En Garde! Milwaukee Swordplay Academy on the Cutting Edge
It’s an unusual sight for power walkers at the Grand Avenue Mall—a group of people in protective gear thrusting and parrying at each other with plastic swords. The Milwaukee Swordplay Academy is in the Milwaukee Cooperative, a collection of entrepreneurs that share space in a storefront above TJ Maxx. The corridor is now mostly abandoned storefronts, and the academy is the liveliest thing going on at this end of the mall. In a corner of the shared space, academy founder Karl Jacobs has set up a small office with a collection of plastic training swords hanging on the wall. Students begin to show up. There are about five instructors and five students on this night who will practice grappling, tumbling and combat with a dagger.
“OK guys, it’s a dagger night again, so grab a dagger and a gorget,” an instructor calls out. Each student grabs a replica of an actual dagger from medieval times and a gorget, which looks like a leather studded bib, designed to help you keep from getting your head cut off.

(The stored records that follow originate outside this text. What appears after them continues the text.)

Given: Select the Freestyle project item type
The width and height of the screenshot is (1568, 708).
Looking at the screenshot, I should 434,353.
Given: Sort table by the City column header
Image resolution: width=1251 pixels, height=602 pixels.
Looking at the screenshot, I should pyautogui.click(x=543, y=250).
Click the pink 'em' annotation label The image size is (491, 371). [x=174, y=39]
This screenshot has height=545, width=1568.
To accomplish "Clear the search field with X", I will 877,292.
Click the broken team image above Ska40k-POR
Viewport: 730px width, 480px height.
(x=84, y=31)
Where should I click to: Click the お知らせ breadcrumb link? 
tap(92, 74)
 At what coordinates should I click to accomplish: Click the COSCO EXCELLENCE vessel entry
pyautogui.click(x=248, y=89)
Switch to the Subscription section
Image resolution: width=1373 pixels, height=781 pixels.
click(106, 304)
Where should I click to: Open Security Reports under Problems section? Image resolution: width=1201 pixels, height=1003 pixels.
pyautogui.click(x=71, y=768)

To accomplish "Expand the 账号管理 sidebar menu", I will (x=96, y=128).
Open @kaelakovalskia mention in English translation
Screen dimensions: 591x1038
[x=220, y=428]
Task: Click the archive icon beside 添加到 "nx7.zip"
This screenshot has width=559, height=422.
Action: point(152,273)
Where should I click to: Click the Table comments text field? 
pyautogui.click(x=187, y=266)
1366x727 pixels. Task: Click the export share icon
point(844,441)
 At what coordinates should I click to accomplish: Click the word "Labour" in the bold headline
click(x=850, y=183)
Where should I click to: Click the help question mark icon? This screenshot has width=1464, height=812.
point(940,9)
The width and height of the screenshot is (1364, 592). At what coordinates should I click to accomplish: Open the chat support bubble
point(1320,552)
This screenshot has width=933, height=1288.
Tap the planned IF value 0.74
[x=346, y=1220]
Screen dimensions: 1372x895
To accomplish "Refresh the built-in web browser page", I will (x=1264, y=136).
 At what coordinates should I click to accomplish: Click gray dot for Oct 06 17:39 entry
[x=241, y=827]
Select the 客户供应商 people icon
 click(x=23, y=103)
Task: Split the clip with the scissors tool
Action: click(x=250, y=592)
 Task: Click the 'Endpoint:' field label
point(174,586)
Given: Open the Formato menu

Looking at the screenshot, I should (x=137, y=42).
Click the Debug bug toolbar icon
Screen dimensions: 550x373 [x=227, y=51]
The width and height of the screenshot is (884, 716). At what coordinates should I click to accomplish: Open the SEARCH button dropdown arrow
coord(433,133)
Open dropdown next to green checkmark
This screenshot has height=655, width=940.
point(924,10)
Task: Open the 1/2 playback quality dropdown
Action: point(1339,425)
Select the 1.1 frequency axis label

Jacobs is one of the head instructors here, and he says his love of sword fighting goes back to absorbing stories like Arthurian legends and the adventures of the Three Musketeers when he was young. And the romance of the sword hasn’t diminished over the years—look no further than “Game of Thrones,” which revolves around the art of sword fighting.
Jacobs eventually found a way to follow his swashbuckling fantasies when he joined the Chicago Swordplay Guild about 10 years ago, who train in what are known as “Historical European” or “Western martial arts.” There is a training scale where you earn titles like “provost” and “scholar,” somewhat like the color belt system you find in Eastern martial arts. Swordsmen and swordswomen (Jacobs prefers the gender-neutral “swordspeople” or “fencers”) compete at events around the country. Jacobs and a partner eventually founded a Milwaukee branch of the Chicago guild but decided to take things in a different direction.
“I thought it was time to do things a little more formal, professionally rather than just training out of our bag wherever we could get space,” Jacobs explains.
The academy currently offers Introduction to Italian Longsword and Introduction to Rapier classes, which meet twice a week for four weeks and run $100. After that, students can continue to learn on two different tracks—one that follows medieval combat and one that teaches Renaissance style. Unarmed combat, dagger, spear, arming sword, and sword and buckler are also options for further study as students progress through the ranks.
What kind of students does the academy draw? “Game of Thrones” fanatics?
“I think there are some people who come into it from pop culture, but some come from more of an interest in history, or an interest in European martial arts,” Jacobs says. “We get people from all kinds of different backgrounds in this Western martial arts community. We have doctors, lawyers, fitness instructors and professors of linguistics who have helped find books and helped with translating them.”
Swinging a sword around might sound dangerous, even if it is just a plastic facsimile (the swords have just enough heft to make you feel powerful), but Jacobs says safety is a high priority for the academy.
“What we do is less dangerous than a high school football game. We are very concerned about our training partners’ safety,” Jacobs says. “One joke we say is, ‘If you break your training partner, you don’t get a new one.’ It’s our responsibility to be sure what we’re doing is as safe as we can make it while at the same time making it martially valid.”
Most students enter the academy with no prior swordplay experience, so Jacobs and his colleague, AJ von Tauffkirchen, encourage interested people to give it a swing.
“A willingness to learn is really all you need,” says von Tauffkirchen. “It’s excellent exercise; it’s a very good mental discipline—like any of the martial arts, you have to learn to control yourself.”
“You just need enthusiasm and an ability to walk and chew gum at the same time,” Jacobs adds.